Cosa pensa del figlio la protagonista del libro?
“Lei non è una madre assassina, né pericolosa per il figlio, non è pazza, ma non è una donna ‘normale’. E’ ironica quando parla della sua funzione di madre nella società. Lei dice ironicamente: ‘Vengo da una famiglia normale’. Ma cosa nasconde la normalità. A volte tratta il bimbo come un individuo, altre come un animale. Oppure come uno sconosciuto. Non gli farà del male, ma ricorda in ogni momento quanto le sia difficile immedesimarsi in questo ruolo di madre. Il fatto che odia la maternità. Parla della fatica di essere madre e di quanto sia difficile caricarsi di queste responsabilità. Non vuole indossare ‘la maschera’ della donna perfetta. E’ una relazione ambivalente”.

La protagonista ha una vita sessuale molto attiva. Anche qui c’è un tabù da superare

Direi che l’erotismo, l’orgasmo, il piacere del corpo è un tabù in una donna incinta o che ha appena partorito. Una gestante o una madre non può essere un essere che desidera. Non si può parlare di orgasmo o penetrazione. Nella nostra società ci sono due tipi di donne: quella pornografica, oggetto di feticismo, e la madre. La madre non può desiderare. Nel libro lei fa sesso con l’amante e il marito. Ma i vicini che la osservano la considerano perversa. Una persona deviata. Anche qui lei è controllata e quello che fa diventa peccaminoso nello sguardo dell’altro. E per lei, così giovane e piena di pulsioni sessuali, il bambino è un elemento estraneo che le impone una maternità priva di sessualità”.

Che ruolo ha il cervo che appare nel racconto?

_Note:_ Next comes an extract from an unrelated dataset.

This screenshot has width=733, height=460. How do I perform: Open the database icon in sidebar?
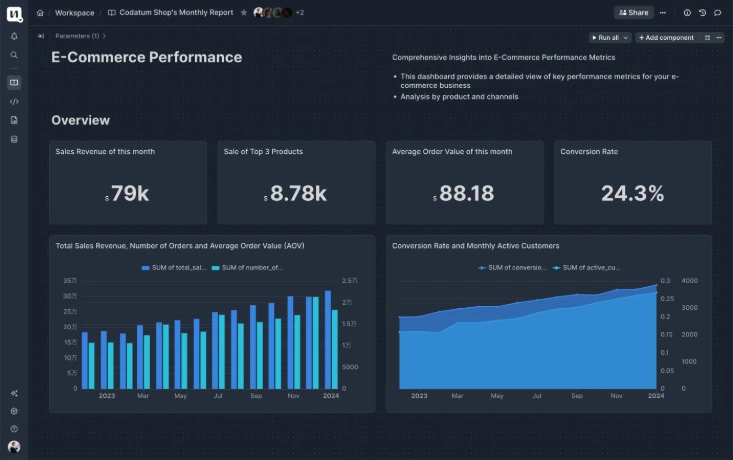coord(14,139)
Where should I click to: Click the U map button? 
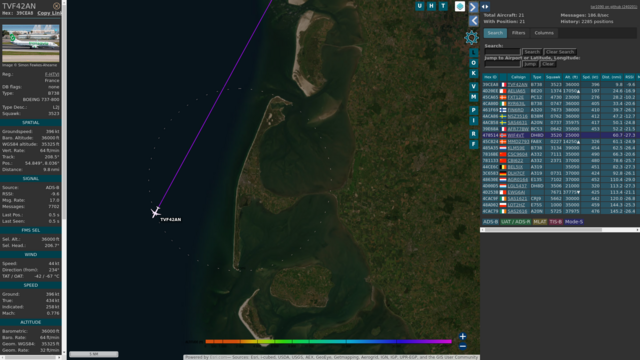pyautogui.click(x=420, y=6)
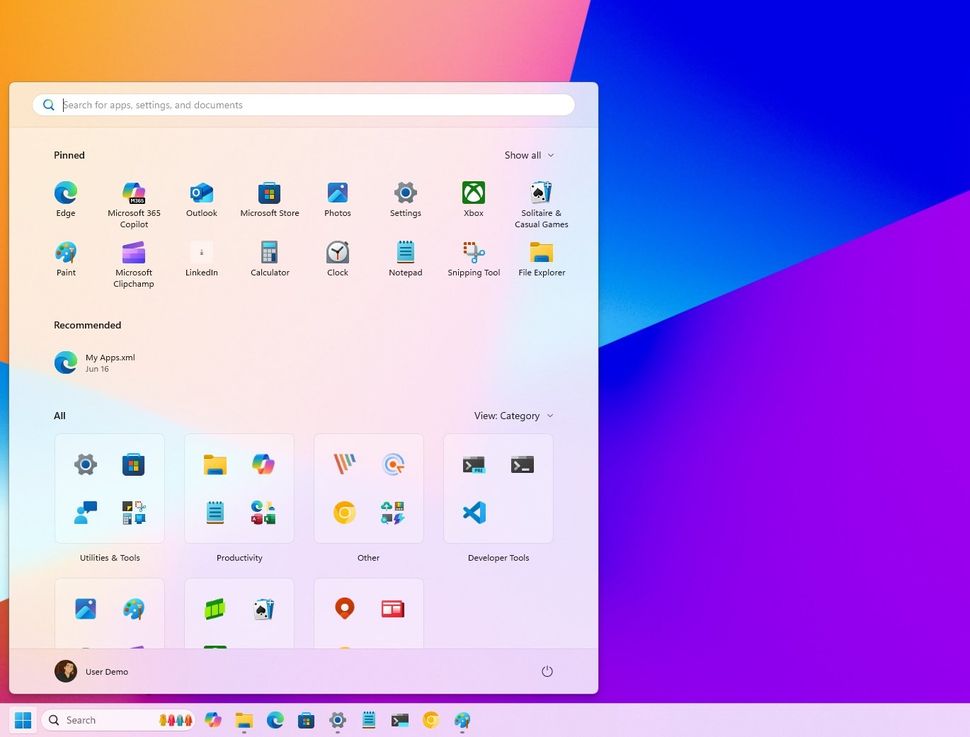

“Il cervo è un simbolo. E’ realtà ma anche qualche cosa che non c’è. Per qualcuno è il sesso maschile, per altri è la libertà perché non lo si può prendere, catturare. Secondo altri è la femminilità, per altri è il padre, il figlio o l’amante. E’ quello che non conosciamo. Tutto è vero. Per la protagonista del romanzo è tutto quello che non è umano. Non è suo marito, non è il suo amante e neanche suo figlio. E’ il simbolo di tutto quello che cerca, tutto quello che non conosciamo. E’ un elemento ch sfugge a qualsiasi tipo di alienazione”.